We all do it and we all don't do it. That is to say, we all, at least sometimes, treat others unlike the way we wish to be treated: with unkindness. Alternatively, we all neglect, not unusually, to utter that kind word for usually one of just several reasons. Perhaps we don't possess confidence in articulating the needed remark. Or we aren't paying full attention to the emotional need of a particular person at a particular moment. Or we are thinking exclusively of our own desires then and there. Or, rarer but certainly not unheard of, we know the agony of our fellow pilgrim but we take pleasure in his trials while silence enshrouds our devilish delight, giving our suffering fellow man no apparent cause for protest as we sneak away, free from reproach or illusorily, for the moment, from responsibility. Or worst of all, we simply don't give a tinker's damn (or a plain one). How many moments do we endure or allow to happen, that are converted into days, then months, then years and finally for some, into lifetimes that are devoid of the kind word, the compassionate communication, the enquiry that expresses caring?

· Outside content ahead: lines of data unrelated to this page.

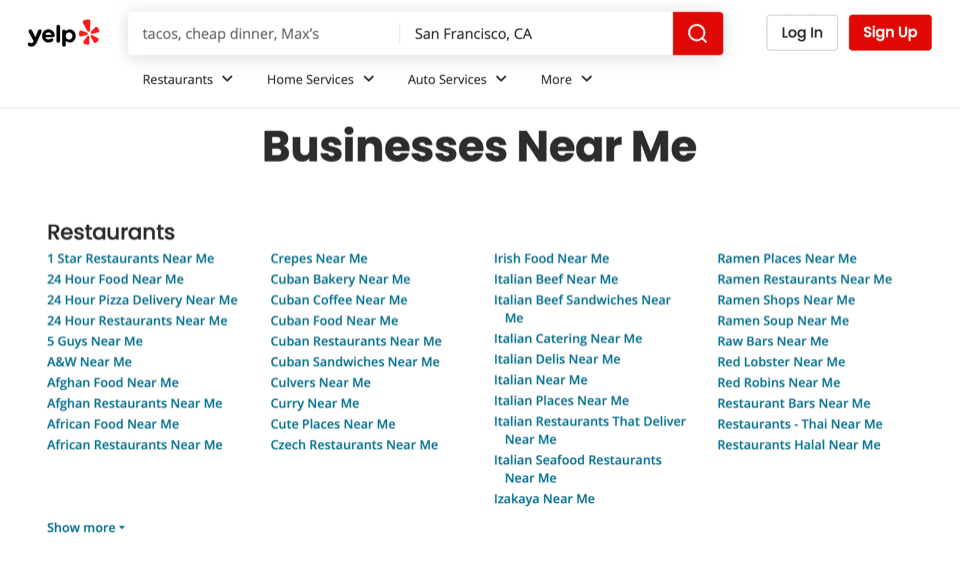The width and height of the screenshot is (960, 563).
Task: Go to Red Lobster Near Me
Action: click(781, 362)
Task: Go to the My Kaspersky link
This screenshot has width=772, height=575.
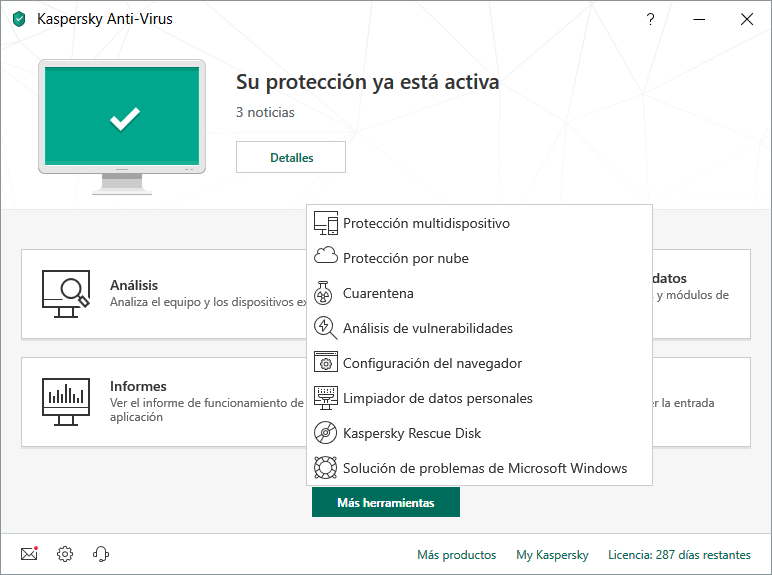Action: [x=552, y=555]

Many silences are good and necessary, I'll grant. Life might quickly devolve into a suffocating existence if one and all assumed the role of a nanny with hands and nose as invading, clawing paws and poking instrument of enslaving possessiveness: concern corrupting into cajoling or even coercion, causing privacy and peace to be lost forever. Contrastingly, we all know about modernity's vaunted and coveted "space" and how inviolate we deem our privacy and autonomy: the freedom to sit in our own room, to think our own thoughts and to derive satisfaction from the fact (or to pretend) that we have licked that old bogeyman of loneliness and have raised victoriously, the arm of its far more socially attractive cousin: aloneness. After all, we have self-help guides, gurus of the contemplative life and other champions of meditation to, in turn, hold our hands (but, alas! not literally).
Ah, the Golden Mean, as well as the Golden Rule: down with both subjugation and freedom's isolation. How do we help without hindering, heal without bringing to heel? Is love a broken gift, long since smashed, when and if the useless remembrance to stamp "Fragile: Handle With Care" on it is at last heeded? This I know: there is no such thing as too small a kindness. This should cheer those who suppose their gifts trash. It is more difficult to believe in the converse: that there is no such thing as too great an unkindness. Christianity teaches this, but it's a hard lesson. And the world clearly has not or will not yet learn it.